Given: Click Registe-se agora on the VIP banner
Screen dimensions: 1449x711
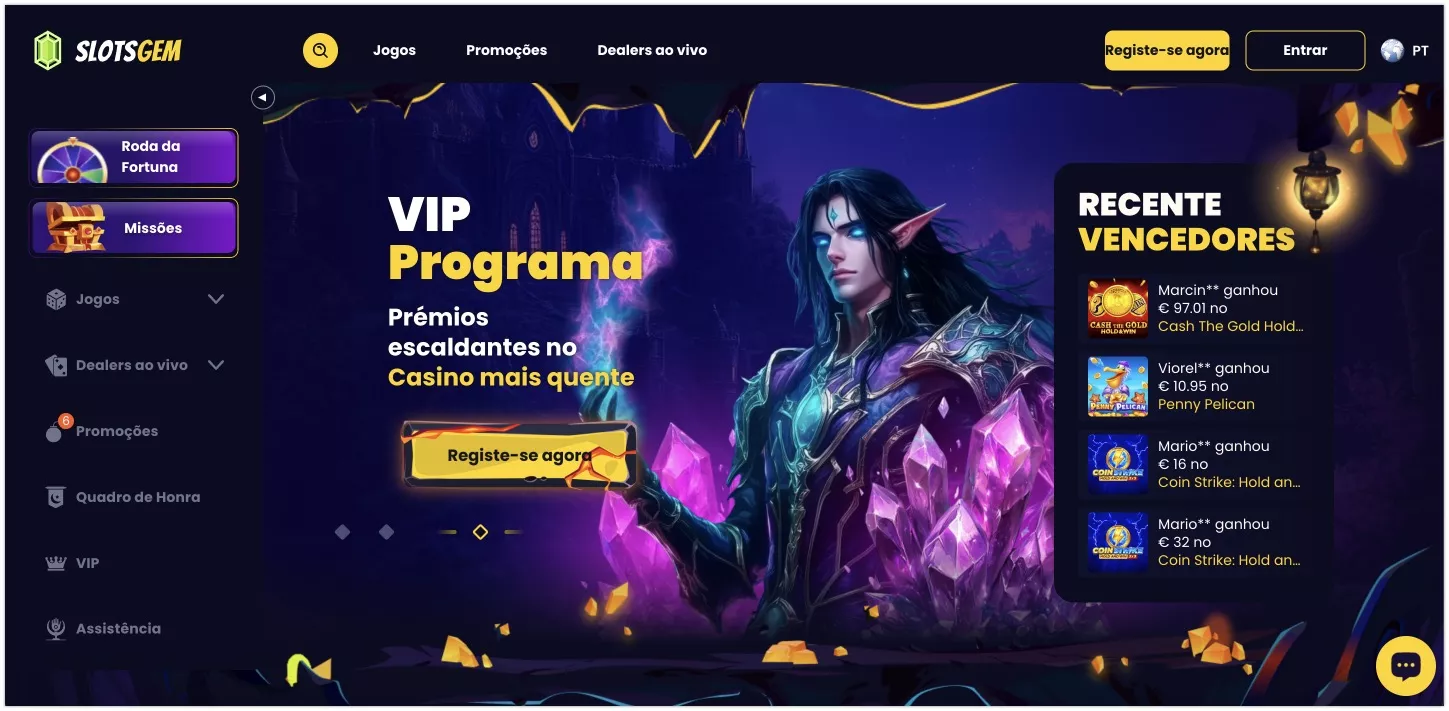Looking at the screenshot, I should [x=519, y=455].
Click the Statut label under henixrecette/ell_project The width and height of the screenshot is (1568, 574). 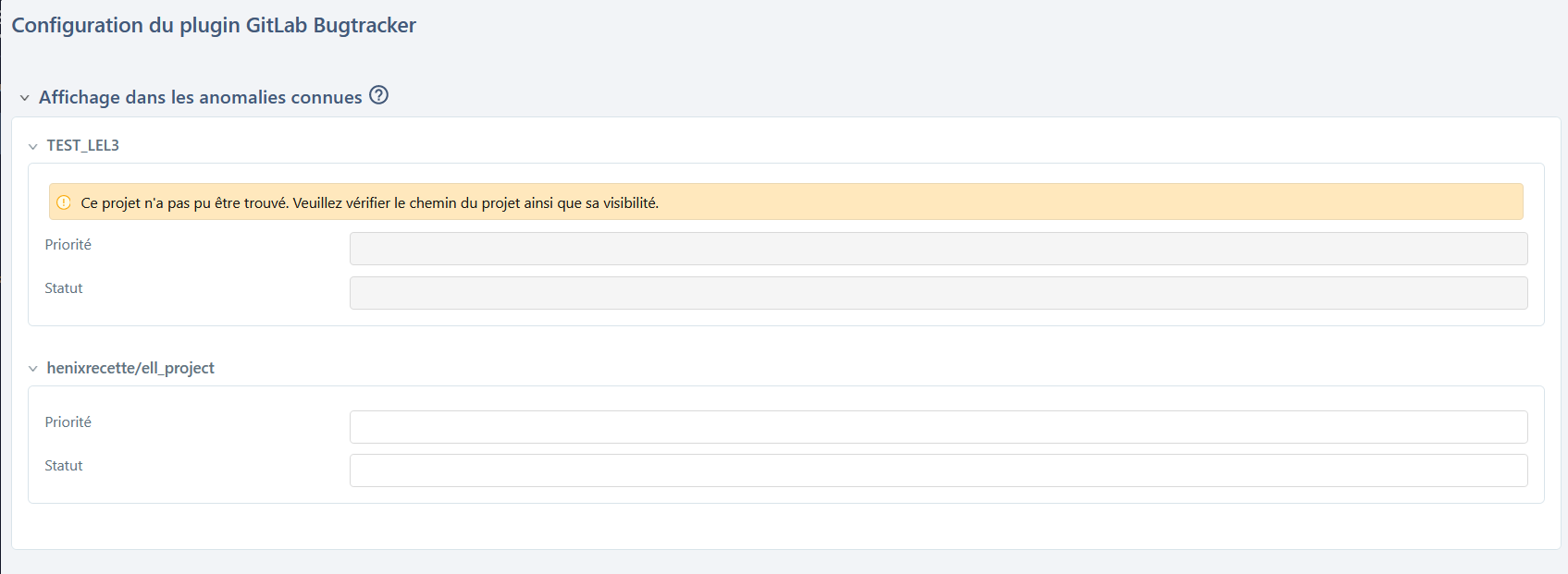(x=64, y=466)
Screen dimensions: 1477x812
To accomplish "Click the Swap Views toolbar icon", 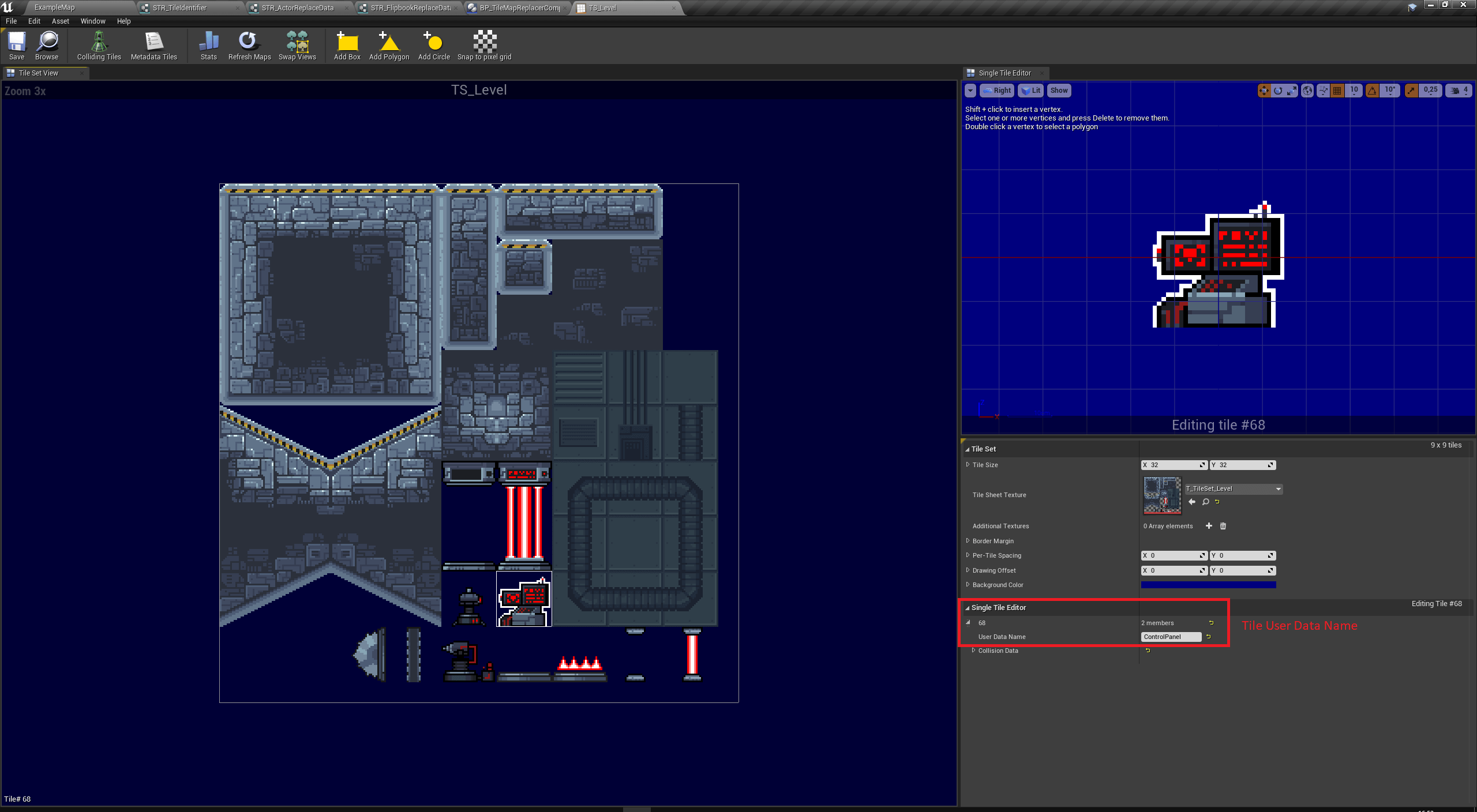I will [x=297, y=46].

════

Written task: Show each line of the material that contains the string "dimensions". Case counts.

Complete output:
Screen dimensions: 1449x711
Screen dimensions: 1477x812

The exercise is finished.